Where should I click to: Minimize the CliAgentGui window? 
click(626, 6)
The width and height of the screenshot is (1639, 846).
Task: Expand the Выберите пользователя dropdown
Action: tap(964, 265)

+++++

## Brief:
In full and without alteration, write out the data above.

## Answer to this problem:
Where should I click to: Minimize the CliAgentGui window? 
click(626, 6)
The width and height of the screenshot is (1639, 846).
Task: Expand the Выберите пользователя dropdown
Action: tap(964, 265)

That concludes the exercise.